__EXERCISE GOAL__:
Count the lines in the rows below that contain the word "Pick". Reply with only the number.

__RECORD SET__:
──────
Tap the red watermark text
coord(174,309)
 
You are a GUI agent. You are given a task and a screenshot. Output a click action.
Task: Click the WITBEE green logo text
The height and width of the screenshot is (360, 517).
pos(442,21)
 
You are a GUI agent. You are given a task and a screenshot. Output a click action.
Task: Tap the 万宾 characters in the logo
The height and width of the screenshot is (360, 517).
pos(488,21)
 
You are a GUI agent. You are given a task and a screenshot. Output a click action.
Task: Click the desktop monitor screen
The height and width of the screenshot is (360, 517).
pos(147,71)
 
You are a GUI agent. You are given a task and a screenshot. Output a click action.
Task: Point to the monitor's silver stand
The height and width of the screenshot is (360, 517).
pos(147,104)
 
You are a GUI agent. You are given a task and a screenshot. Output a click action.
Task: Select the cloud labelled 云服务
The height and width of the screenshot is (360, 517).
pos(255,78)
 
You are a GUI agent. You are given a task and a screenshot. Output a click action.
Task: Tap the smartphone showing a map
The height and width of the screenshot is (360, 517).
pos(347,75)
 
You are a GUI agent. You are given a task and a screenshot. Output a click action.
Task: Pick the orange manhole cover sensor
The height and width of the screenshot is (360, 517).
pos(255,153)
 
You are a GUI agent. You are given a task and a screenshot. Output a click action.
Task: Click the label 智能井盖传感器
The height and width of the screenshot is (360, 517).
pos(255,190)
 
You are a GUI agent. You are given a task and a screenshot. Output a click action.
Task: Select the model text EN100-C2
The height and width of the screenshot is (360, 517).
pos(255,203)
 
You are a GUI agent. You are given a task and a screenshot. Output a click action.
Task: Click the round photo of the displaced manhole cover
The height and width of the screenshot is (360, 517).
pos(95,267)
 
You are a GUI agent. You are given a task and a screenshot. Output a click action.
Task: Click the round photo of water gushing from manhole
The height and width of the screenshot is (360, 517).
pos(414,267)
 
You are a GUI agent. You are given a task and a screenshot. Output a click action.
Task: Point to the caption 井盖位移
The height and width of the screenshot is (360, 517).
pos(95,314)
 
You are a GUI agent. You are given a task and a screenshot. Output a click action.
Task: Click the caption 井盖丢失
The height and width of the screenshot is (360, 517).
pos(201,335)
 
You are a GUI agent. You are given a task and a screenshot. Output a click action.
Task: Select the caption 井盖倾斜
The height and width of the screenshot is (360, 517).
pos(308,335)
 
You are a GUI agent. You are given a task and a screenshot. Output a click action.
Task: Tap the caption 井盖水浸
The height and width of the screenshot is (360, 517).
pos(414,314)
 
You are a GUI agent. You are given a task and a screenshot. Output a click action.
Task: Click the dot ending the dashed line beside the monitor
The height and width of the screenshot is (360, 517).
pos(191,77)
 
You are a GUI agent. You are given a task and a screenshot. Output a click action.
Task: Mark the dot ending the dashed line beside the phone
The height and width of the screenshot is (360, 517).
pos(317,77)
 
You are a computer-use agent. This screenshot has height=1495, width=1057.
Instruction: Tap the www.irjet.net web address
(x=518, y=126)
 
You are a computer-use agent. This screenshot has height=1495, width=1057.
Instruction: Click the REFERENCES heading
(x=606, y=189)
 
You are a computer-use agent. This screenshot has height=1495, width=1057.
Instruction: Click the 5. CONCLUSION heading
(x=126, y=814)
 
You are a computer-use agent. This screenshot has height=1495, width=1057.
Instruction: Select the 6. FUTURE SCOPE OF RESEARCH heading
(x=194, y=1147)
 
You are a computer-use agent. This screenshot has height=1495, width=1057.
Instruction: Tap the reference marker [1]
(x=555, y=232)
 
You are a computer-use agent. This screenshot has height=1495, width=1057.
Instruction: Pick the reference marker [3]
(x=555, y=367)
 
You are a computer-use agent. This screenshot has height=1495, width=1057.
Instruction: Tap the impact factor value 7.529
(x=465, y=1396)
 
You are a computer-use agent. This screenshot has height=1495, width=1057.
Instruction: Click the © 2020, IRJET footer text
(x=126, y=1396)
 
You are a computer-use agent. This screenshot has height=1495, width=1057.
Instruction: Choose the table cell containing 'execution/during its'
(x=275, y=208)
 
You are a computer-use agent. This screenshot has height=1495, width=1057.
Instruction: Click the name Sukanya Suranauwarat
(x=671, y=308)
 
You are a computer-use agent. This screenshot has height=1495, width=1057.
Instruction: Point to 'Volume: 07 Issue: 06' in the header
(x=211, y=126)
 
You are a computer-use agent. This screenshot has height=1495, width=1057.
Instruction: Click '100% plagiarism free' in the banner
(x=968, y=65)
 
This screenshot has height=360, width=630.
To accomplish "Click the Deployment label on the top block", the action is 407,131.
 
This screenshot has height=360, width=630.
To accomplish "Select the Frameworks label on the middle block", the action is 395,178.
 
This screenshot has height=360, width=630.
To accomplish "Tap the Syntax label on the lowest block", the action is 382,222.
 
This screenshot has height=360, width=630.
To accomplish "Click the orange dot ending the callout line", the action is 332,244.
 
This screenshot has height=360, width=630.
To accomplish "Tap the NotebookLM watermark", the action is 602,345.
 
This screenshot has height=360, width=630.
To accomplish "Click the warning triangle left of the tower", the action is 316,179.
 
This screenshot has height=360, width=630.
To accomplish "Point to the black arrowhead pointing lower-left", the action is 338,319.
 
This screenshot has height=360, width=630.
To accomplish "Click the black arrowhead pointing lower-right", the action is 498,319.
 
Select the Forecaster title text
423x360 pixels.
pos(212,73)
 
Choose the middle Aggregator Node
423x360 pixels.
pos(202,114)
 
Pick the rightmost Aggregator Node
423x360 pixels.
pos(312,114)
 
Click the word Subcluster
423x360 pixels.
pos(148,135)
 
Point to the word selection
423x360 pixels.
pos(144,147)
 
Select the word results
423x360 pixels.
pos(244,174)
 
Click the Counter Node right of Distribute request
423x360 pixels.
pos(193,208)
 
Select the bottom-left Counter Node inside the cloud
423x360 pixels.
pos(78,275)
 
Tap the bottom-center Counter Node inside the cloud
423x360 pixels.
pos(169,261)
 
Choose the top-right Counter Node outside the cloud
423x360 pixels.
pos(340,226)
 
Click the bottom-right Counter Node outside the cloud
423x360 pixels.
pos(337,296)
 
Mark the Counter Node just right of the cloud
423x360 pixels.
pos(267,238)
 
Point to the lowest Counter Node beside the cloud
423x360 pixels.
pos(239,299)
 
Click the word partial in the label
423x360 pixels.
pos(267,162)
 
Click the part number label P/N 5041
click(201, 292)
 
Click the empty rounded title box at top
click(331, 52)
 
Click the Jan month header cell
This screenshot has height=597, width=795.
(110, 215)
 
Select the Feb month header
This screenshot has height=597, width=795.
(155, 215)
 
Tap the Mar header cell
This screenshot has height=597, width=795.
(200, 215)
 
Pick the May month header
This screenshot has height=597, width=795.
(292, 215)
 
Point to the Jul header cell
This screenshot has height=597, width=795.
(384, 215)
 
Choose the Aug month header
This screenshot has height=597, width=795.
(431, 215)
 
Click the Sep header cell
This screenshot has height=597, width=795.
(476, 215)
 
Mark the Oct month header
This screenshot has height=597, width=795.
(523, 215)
──────
__COMPLETE ANSWER__:
4